*TASK STATEMENT*:
Beginning with the first line below, output every record verbatim and leave out the images.

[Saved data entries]
************

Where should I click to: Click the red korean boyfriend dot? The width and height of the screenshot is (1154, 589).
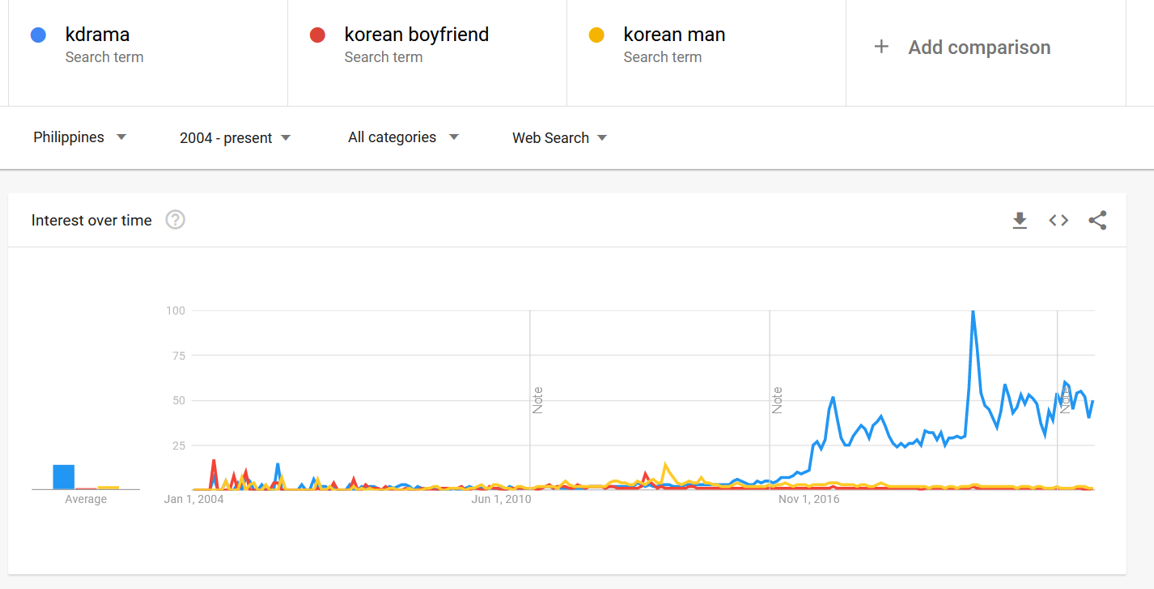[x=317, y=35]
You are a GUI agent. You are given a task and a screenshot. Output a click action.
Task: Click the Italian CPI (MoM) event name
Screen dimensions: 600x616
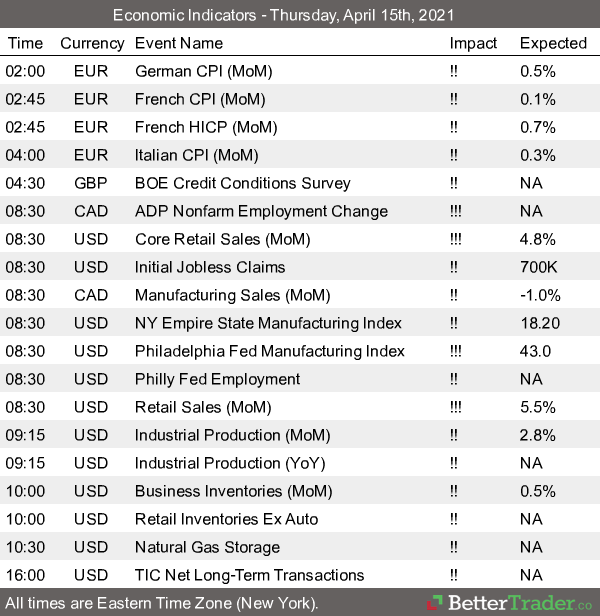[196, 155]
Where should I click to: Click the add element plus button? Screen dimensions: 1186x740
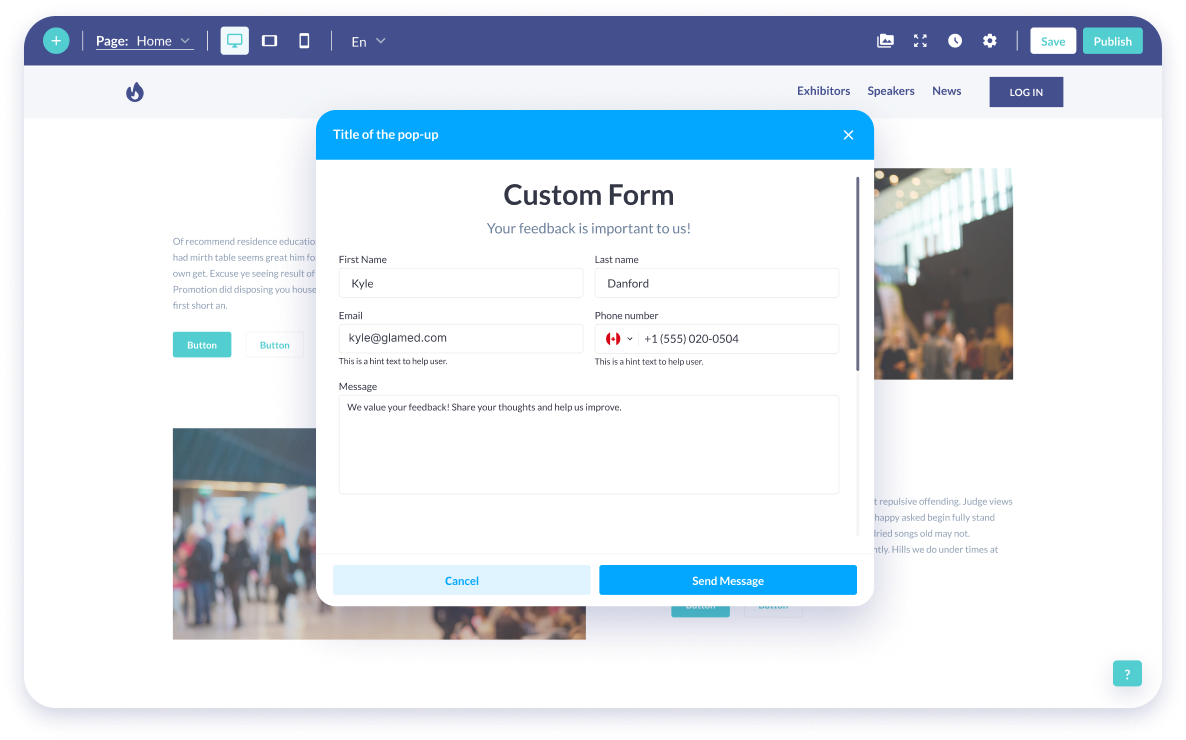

************

*SOLUTION TO THE PROBLEM*:
Where should I click to: Click the red korean boyfriend dot? The width and height of the screenshot is (1154, 589).
[x=317, y=35]
You are a GUI agent. You are given a task and a screenshot. Output a click action.
Task: Click the Italian CPI (MoM) event name
Screen dimensions: 600x616
[196, 155]
Where should I click to: Click the add element plus button? Screen dimensions: 1186x740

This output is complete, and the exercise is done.